*WORK REQUEST*
Work out how many lines below contain the word "agent". Only the number is wanted.

*SOURCE DATA*
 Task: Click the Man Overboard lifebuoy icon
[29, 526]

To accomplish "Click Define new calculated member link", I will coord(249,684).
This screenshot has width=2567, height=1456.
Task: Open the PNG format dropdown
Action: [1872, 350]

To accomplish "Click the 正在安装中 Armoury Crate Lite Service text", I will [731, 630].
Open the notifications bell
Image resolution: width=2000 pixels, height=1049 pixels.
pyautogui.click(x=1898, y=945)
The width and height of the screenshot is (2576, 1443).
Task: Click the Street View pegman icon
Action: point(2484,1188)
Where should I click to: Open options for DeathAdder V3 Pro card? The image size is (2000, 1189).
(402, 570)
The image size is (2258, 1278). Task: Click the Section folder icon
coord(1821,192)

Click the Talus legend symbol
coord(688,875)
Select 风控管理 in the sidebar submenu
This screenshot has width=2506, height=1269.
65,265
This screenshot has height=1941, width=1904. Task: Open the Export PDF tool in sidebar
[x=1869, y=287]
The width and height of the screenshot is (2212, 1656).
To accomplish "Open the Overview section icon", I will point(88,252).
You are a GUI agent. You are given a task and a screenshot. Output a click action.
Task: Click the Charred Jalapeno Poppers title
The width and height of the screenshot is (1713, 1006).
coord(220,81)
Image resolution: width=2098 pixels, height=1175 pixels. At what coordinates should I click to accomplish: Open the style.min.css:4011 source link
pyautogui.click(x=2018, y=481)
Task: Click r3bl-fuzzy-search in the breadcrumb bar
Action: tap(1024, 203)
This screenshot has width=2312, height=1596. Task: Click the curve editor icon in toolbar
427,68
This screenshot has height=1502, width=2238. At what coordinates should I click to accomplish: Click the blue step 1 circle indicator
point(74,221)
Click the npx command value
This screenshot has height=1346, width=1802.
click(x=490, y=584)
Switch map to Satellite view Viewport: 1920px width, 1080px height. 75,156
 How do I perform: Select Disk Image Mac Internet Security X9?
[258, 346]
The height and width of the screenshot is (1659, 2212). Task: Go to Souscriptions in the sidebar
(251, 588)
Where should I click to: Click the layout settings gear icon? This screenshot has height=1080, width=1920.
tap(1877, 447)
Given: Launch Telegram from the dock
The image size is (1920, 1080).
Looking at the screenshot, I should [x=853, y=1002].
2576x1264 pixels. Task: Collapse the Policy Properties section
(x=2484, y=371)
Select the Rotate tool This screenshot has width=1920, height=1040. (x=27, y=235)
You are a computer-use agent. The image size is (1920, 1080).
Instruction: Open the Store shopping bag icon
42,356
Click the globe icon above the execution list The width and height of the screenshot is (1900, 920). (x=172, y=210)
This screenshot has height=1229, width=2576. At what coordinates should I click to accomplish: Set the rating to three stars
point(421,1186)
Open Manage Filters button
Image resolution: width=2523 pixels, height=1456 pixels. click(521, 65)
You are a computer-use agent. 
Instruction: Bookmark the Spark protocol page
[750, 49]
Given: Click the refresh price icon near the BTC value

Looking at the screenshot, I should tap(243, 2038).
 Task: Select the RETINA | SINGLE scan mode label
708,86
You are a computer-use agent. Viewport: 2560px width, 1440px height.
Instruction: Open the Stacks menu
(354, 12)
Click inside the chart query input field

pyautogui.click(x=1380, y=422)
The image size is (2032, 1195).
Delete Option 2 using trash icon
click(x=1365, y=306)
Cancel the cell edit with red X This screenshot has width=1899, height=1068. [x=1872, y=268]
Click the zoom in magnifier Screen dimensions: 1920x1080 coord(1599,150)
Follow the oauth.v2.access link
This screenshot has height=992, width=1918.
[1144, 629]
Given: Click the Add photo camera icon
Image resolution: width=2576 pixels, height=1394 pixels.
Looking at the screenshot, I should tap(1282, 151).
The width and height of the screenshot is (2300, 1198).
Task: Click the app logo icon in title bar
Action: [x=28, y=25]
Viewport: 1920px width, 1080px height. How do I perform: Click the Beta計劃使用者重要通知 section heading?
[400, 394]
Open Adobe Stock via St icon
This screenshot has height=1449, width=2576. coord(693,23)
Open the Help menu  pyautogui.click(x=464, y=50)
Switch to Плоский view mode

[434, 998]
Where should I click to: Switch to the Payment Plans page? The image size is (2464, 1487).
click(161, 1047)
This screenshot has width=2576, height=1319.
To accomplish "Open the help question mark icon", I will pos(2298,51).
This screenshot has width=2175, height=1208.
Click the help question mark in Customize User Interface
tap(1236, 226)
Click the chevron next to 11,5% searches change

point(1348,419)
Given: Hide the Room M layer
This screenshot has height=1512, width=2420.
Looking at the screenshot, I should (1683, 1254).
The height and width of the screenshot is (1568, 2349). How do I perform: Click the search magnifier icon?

*TASK SOLUTION*
4